Começou-se por modelar o caso de uma sapata corrida com carga vertical centrada assente em solo puramente coesivo. Nesta situação, todos os programas de elementos finitos utilizados forneceram resultados satisfatórios e bastante aproximados dos obtidos pelo programa ABC.

No que diz respeito ao solo puramente atrítico, rapidamente se verificou que esta é uma situação que implica bastante mais esforço para a obtenção de resultados aceitáveis. Assim, e após a tentativa de modelação nos três programas de elementos finitos referidos, apenas um deles forneceu valores adequados, o Plaxis.

Depois de se ter escolhido o Plaxis como ferramenta numérica de referência, foi efectuado um estudo paramétrico em que se fez variar os ângulos de atrito e de dilatância, parâmetros fundamentais no tipo de problema em causa.

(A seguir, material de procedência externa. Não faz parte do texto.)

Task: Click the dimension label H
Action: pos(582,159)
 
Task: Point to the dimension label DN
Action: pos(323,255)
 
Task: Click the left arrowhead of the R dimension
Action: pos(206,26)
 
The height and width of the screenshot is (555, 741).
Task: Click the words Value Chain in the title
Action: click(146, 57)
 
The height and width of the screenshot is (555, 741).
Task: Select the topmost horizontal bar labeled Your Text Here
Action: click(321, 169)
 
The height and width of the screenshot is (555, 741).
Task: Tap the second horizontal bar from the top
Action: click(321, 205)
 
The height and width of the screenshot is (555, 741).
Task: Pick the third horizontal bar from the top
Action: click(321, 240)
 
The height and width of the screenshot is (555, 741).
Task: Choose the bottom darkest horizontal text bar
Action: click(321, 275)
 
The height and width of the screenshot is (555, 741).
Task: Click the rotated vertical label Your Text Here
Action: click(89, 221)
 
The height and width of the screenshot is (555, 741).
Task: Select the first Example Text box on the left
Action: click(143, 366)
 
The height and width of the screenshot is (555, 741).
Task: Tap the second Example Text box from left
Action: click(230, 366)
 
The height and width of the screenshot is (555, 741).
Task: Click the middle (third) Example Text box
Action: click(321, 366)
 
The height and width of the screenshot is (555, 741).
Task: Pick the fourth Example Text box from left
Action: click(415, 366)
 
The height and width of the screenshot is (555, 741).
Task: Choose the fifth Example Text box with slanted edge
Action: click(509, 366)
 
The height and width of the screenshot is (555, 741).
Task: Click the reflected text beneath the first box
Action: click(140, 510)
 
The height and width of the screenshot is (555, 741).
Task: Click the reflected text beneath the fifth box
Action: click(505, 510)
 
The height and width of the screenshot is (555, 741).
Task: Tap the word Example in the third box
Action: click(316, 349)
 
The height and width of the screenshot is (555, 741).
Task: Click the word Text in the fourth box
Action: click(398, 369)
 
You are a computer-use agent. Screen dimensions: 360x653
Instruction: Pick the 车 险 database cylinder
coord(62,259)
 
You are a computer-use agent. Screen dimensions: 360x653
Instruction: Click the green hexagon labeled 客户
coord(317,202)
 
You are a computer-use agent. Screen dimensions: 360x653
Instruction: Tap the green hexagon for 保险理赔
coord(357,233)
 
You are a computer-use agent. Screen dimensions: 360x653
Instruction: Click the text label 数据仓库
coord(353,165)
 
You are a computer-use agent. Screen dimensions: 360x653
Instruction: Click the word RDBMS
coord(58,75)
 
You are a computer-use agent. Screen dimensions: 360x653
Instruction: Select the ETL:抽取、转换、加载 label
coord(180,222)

Desta análise foram retiradas conclusões importantes sobre a melhor maneira de definir o ângulo de dilatância, que permitiram alcançar com o Plaxis resultados muito aproximados dos do ABC.

Outra conclusão de grande interesse prático está relacionada com o facto de quer este programa, quer o Plaxis, fornecerem, por duas vias completamente distintas, resultados para os valores do factor de capacidade de carga, Nγ, muito inferiores aos que resultam da fórmula de Vesić. Este facto torna-se ainda mais importante dado estar este erro não do lado de segurança, mas sim da sobreavaliação da capacidade de carga do solo.

Por tudo o que foi referido torna-se claro que este é um tema muito importante na área de conhecimento da Mecânica dos Solos e que já mereceu ao longo dos últimos cem anos a atenção de inúmeros e muito ilustres investigadores. No entanto, talvez nunca se tenha chegado tão perto de um método exacto para o cálculo da capacidade de carga de fundações. Assim, são necessários estudos mais aprofundados para confirmar inequivocamente a validade desta nova abordagem e, consequentemente, contribuir para um dimensionamento mais rigoroso deste tipo de estruturas geotécnicas.